Crude oil was trading just above $50/b on Thursday.

Intra-basin rig counts largely stayed the same or were up or down by one or two rigs against last week.


DRILLERS SAY US ACTIVITY LOOKS SIMILAR TO H2 2019

Outlooks from North American land drillers this week show a needle that isn't moving much this year compared to 2019, even with a relative bright spot of the Permian Basin, sited in West Texas and New Mexico.

"Capital discipline [by E&P companies] will remain a prevailing theme" for 2020, John Lindsay, CEO of driller Helmerich & Payne, said on his company's earnings call earlier this week.

"We expect industry activity to look similar to the average level experienced during the second half of calendar 2019, which implies a modest increase from current levels," Lindsay said.

Rival land driller Patterson-UTI's rig count bottomed in the fourth quarter, and will "modestly" increase in early 2020, CEO Andy Hendricks said Thursday during his company's Q4 earnings call.

But the Permian, the US' biggest oil basin and also a significant gas basin, is doing well and in Q4 partly offset continued weakness in other basins, Hendricks said.

For example, Patterson's average rig revenue was $23,980/operating day in Q4, while its average rig direct cost was $15,540/operating day, he said. Both figures were higher than expected, although higher costs stemmed from reactivation of more Permian rigs.
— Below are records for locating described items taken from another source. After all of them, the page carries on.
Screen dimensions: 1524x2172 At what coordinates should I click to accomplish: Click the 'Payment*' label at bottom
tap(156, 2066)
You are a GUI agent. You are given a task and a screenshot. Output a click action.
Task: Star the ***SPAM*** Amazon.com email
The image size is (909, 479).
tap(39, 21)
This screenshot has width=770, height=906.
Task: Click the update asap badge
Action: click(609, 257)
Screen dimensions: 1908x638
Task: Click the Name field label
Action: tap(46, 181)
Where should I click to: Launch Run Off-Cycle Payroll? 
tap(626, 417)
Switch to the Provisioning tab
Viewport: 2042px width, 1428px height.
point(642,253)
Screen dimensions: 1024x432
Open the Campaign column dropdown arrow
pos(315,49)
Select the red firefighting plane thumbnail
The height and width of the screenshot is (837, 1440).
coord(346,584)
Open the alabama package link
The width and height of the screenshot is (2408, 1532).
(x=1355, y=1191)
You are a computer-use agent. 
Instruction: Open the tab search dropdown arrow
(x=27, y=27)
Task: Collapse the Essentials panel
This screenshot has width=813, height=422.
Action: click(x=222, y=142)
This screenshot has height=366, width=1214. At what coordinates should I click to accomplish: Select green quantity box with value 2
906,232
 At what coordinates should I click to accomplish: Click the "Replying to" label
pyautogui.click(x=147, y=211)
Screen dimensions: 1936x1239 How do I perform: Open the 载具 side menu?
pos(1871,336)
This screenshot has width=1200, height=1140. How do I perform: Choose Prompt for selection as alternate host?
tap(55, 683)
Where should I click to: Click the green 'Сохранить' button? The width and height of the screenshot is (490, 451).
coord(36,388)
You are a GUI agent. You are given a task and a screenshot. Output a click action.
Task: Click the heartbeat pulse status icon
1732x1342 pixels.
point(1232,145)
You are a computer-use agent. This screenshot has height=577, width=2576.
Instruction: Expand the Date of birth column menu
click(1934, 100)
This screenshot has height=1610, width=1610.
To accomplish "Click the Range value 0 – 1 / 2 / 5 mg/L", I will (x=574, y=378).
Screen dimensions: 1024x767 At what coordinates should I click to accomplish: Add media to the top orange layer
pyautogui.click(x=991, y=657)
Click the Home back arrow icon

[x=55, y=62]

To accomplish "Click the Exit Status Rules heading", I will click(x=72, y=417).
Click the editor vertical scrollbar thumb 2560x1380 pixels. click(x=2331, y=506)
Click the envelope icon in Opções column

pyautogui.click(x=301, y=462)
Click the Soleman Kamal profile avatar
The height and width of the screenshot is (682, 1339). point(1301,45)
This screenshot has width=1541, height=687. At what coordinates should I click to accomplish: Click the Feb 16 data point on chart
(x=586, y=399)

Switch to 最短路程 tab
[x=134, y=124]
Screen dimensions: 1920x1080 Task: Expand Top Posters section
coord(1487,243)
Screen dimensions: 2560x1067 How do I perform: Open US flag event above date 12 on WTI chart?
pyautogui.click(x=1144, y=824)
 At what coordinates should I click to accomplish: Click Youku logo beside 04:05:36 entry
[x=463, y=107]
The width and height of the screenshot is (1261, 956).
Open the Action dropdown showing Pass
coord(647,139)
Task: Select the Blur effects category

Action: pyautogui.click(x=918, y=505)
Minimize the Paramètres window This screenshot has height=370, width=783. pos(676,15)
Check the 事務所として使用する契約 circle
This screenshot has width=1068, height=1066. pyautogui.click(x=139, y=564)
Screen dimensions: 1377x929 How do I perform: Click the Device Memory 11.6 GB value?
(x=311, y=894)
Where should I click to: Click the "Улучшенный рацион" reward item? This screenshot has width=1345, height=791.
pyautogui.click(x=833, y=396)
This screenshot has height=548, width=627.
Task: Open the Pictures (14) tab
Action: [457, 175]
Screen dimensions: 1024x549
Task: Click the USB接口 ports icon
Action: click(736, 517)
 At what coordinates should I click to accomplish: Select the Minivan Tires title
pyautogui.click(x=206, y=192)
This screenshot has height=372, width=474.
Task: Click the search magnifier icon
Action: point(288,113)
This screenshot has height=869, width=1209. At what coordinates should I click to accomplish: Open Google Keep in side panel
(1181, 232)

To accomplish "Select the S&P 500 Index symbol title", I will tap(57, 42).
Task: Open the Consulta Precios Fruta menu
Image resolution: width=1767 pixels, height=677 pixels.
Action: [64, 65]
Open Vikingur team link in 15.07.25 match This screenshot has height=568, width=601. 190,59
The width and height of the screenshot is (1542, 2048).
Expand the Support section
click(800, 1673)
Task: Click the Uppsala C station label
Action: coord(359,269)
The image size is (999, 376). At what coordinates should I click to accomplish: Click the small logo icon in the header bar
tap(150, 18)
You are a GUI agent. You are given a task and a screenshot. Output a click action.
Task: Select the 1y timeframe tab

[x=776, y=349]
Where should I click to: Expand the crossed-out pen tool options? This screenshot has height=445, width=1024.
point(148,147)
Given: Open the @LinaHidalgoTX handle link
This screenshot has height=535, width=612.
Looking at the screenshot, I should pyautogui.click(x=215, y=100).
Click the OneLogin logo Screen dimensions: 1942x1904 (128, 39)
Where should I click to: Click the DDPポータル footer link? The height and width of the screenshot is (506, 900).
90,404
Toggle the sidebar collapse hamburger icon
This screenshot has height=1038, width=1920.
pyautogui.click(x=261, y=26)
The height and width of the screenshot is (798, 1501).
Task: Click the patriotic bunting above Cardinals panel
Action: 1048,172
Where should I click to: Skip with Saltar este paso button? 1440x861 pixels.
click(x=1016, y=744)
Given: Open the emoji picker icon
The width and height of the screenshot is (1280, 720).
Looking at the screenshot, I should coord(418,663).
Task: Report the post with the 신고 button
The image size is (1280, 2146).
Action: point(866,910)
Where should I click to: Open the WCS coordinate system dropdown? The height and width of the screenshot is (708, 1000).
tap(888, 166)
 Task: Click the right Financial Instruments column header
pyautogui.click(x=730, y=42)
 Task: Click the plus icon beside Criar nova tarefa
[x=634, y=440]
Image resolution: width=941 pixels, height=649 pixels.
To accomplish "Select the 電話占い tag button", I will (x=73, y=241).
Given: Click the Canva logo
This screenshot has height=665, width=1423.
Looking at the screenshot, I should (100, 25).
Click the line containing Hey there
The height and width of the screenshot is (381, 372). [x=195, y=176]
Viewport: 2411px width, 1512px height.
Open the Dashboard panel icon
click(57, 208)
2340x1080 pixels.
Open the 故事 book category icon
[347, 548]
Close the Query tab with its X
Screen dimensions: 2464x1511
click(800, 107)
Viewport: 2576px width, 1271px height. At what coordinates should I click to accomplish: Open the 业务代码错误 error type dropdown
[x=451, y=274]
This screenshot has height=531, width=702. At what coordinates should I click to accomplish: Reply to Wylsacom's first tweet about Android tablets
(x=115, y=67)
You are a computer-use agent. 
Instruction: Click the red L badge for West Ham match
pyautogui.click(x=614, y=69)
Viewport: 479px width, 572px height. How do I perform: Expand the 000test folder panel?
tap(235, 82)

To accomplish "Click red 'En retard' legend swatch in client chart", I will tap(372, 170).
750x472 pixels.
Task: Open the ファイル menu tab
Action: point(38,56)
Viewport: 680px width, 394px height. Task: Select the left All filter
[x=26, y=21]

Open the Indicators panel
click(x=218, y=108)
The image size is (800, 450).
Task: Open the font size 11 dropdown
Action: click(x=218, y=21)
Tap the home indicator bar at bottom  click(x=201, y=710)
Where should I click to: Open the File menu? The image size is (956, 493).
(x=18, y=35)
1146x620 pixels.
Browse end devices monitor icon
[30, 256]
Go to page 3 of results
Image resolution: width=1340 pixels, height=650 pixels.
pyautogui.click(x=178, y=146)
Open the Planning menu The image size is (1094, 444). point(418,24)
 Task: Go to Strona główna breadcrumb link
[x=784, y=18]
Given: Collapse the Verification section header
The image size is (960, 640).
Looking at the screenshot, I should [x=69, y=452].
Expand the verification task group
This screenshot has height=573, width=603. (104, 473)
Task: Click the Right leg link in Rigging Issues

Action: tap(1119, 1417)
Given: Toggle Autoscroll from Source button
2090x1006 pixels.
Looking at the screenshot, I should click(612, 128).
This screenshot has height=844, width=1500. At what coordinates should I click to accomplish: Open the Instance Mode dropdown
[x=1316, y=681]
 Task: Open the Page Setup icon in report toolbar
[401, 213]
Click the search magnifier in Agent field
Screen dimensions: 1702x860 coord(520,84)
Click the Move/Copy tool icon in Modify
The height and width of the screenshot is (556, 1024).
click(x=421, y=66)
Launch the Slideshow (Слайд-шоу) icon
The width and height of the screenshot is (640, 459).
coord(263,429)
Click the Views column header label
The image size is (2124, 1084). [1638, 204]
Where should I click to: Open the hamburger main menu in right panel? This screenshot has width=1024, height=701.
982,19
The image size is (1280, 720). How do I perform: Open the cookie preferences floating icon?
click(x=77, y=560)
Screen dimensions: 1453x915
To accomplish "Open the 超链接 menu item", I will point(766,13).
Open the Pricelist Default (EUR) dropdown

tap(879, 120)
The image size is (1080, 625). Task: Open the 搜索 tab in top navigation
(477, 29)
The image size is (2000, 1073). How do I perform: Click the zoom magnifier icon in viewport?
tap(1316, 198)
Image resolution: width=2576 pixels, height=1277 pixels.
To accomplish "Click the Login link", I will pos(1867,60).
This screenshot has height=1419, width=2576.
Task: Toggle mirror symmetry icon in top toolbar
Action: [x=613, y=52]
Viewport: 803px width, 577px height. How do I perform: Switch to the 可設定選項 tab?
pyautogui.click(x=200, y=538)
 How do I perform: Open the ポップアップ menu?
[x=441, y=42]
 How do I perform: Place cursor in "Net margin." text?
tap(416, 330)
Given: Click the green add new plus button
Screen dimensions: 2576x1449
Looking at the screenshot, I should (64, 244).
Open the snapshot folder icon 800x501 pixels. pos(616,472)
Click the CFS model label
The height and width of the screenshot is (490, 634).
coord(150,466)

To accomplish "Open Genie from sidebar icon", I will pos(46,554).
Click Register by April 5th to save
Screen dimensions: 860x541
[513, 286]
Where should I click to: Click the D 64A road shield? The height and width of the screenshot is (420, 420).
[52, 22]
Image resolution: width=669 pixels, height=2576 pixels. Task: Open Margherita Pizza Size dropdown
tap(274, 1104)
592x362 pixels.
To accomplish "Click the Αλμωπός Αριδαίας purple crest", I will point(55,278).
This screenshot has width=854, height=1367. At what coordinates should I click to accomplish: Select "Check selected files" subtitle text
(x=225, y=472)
MORE PERMIAN RIGS TO OFFSET SOFTNESS ELSEWHERE

Moreover, the level of geographic fluctuation in Patterson's rig count will remain "relatively elevated" in Q1, as more Permian rigs in the field will offset softness elsewhere, Hendricks said.

While many more upstream producers have yet to report Q4 earnings – which typically are paired with their capital budgets for the year – several more have announced capital budgets for 2020. Most will underspend either earlier 2020 targets or last year's actual capital outlays.

For example, ConocoPhillips's spending this year should weigh in at $6.5 billion-$6.7 billion, about 6% under its average projected $7 billion/year capex target for the next decade.

Permian/Bakken Shale producer Oasis Petroleum said its capital spending would be $700 million-$730 million for 2020 -- 5% less than its earlier projected $750 million capital budget.

Rigs in the Bakken remained flat this past week at 54.

Cabot Oil & Gas has pared its 2020 capex substantially year on year to $575 million, down 29% from projected spending last year.

"Faster cycle times, lower costs, and lower commodity prices are pushing down budgets in 2020," investment bank TPH said in a Wednesday investor note. "After updating our models to strip and accounting for lower capital costs, we now see our US upstream capex budgets trending down about 15% in 2020."

Earlier industry projections had US capexes collectively down about 7%-10%.

TPH noted that gas basins are harder hit, and should be down roughly 21%. "We would expect more cuts to potentially come in 2H 2020 as the industry loses hedge coverage heading into 2021," the bank said.